** PROVIDED TEXT follows **

Associate professor Massimo Costalonga, DMD, PhD, has received $424,000 to investigate the cellular biological causes and potential prevention of oral thrush. Research specialist Peter Bittner-Eddy, PhD, received $424,000 to support work to investigate periodontitis.

Thrush is a condition in which the fungus Candida albicans over-accumulates on the lining of the mouth and tongue, sometimes causing painful infection and spreading to other parts of the body.

Building on previous findings, Costalonga will explore how immune cells in the epithelium of the oral mucosa regulate protection against Candida albicans. Prior research indicates that Intraepithelial Langerhans cells, a specialized phagocytic cell population, seems to regulate the numbers of anti-yeast T cells.

“With this grant, we will determine the migration of Langerhans cells to lymph nodes or their local activity via production of certain cytokines, aid the expansion of anti-yeast T cells and protect against candida infection,” said Costalonga.

“This new knowledge will help us develop therapies to manipulate and modulate the behavior of these anti-yeast immune cells to improve protection and improve vaccine design against candida,” said Costalonga.

Periodontitis is a chronic inflammatory disease that is the leading cause of gum tissue destruction and tooth loss. It results from a local destructive inflammatory response against a microbial biofilm surrounding the tooth. Bittner-Eddy will explore two hypotheses to determine how neutrophils regulate this destructive immune response.

** End of PROVIDED TEXT **

▶ _YOUR TASKS_
(1) In the passage on the oral health research grants, which fungus over-accumulates on the mouth and tongue in thrush?
(2) Pick up the passage on the oral health research grants after its final sentence and continue it.

** INFORMATION SUPPLIED follows **

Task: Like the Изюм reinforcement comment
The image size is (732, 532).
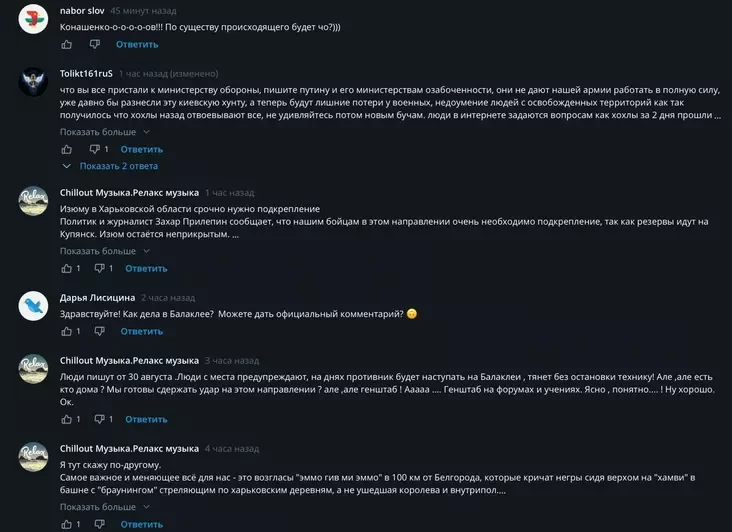Action: pyautogui.click(x=67, y=268)
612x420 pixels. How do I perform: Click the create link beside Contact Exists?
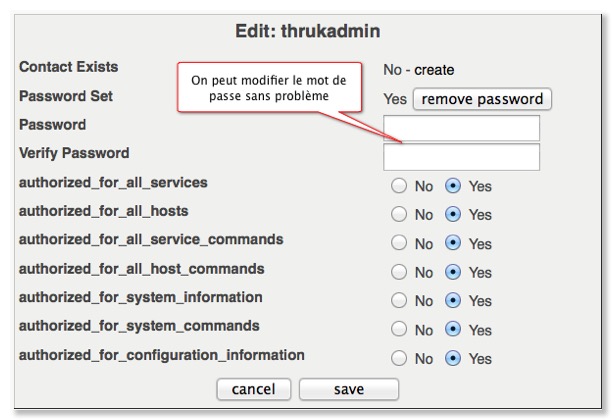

** End of INFORMATION SUPPLIED **

▶ _RESULTS FOR THE EXERCISE_
(1) Candida albicans.

(2)
One hypothesis examines if neutrophils secrete chemical signals that recruit a specific type of destructive T cell to disease sites. The second examines if neutrophil-like cells actively suppress effective immune responses, thereby exacerbating the disease state.

“Neutrophils are one of the first immune cell types recruited to sites of potential periodontal disease and they arrive in significant numbers,” said Bittner-Eddy.

“They themselves can act as agents of tissue destruction, but nothing is known about how they interact or modulate the behavior of other destructive immune cells that appear at later stages of disease,” he said.

“Through understating the good, the bad, and the ugly aspects of neutrophils in periodontal disease, we can develop therapies that dampen the bad qualities without impacting the good,” Bittner-Eddy said.